O idioma corrente no restaurante Tarsila, do hotel InterContinental, ao menos por estes dias, é uma mistura tripartite de português, japonês e inglês. O peculiar código lingüístico, entretanto, não prescinde de gestos, mímicas e dedos que apontam: esta panela, aquela massa, esse tempero... E será assim pelo menos até o dia 1º, quando se encerra o Festival Gastronômico Japonês, planejado como parte das comemorações dos cem anos de imigração japonesa no Brasil. Recém-chegados do Japão, Shoji Nasuno e Keiichi Seki, do InterContinental Yokohama, vão apresentar um menu em esquema de bufê, com cerca de 40 opções de pratos. É comida que os paulistanos já conhecem, ou coisas que só se encontram nos restaurantes nipônicos? "Vamos traçar um painel das principais preparações japonesas, mas vamos nos fixar em coisas já conhecidas por aqui: tempurá, sushi, shabu-shabu, massas", respondem quase em uníssono - com a imprescindível tradução de Katia Miyada, gerente de vendas do InterContinental. Marcelo Pinheiro, chef-executivo do hotel, ajuda na explicação: "Eles vão trabalhar com vários métodos.
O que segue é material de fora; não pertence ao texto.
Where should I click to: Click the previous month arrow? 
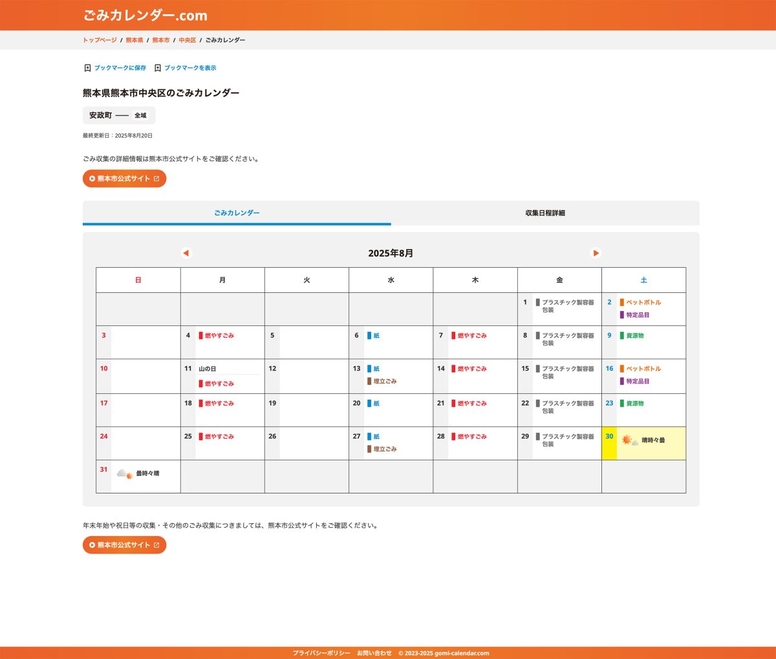coord(186,253)
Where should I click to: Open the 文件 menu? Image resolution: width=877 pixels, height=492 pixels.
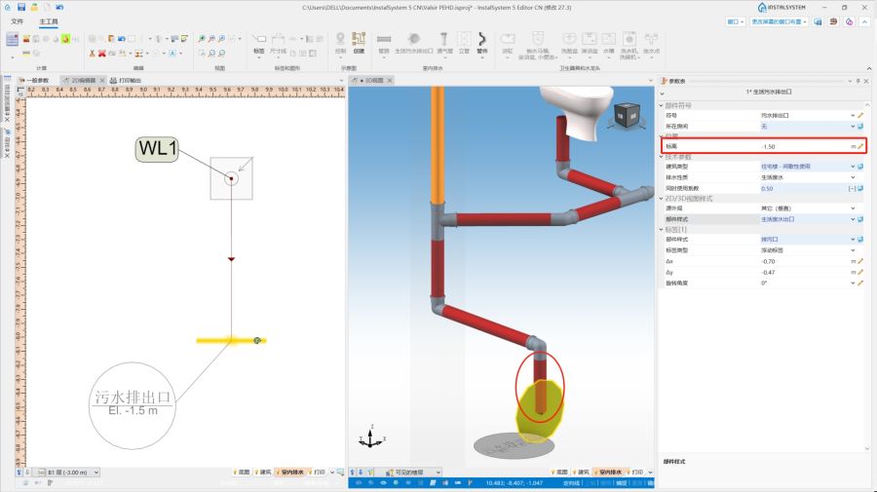[17, 20]
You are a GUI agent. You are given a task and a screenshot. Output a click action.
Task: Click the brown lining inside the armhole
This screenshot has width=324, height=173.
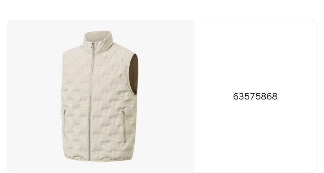coord(134,74)
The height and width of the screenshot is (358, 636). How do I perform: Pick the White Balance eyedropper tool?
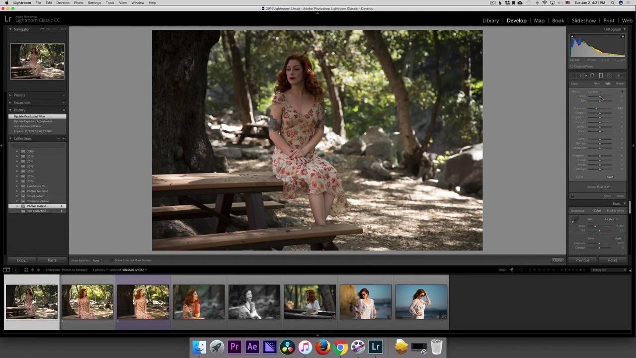point(575,220)
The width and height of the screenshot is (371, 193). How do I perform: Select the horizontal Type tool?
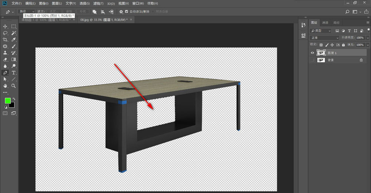[14, 73]

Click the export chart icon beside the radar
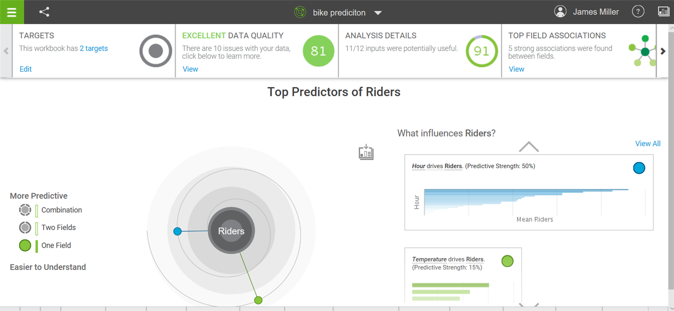tap(366, 152)
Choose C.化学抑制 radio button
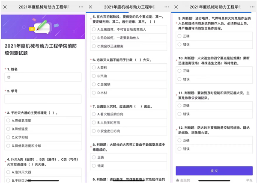The width and height of the screenshot is (257, 183). point(9,137)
Grelhados, marinados, cozidos." Pinheiro informa ainda que os chefs trabalharão com peixes e carnes nacionais - "e não será carne de gado wagyu". E na mala, o que os cozinheiros trouxeram de seu país? "Coisas secas, menos perecíveis. Uma variedade rara e cara de alga kombu, de sabor muito poderoso; arroz moti rosa; e pimenta de laranja, usada para aromatizar caldos", respondem. E nas horas de folga, o que pretendem fazer? "Ir ao mercado e comer feijoada, claro", diz Nasuno.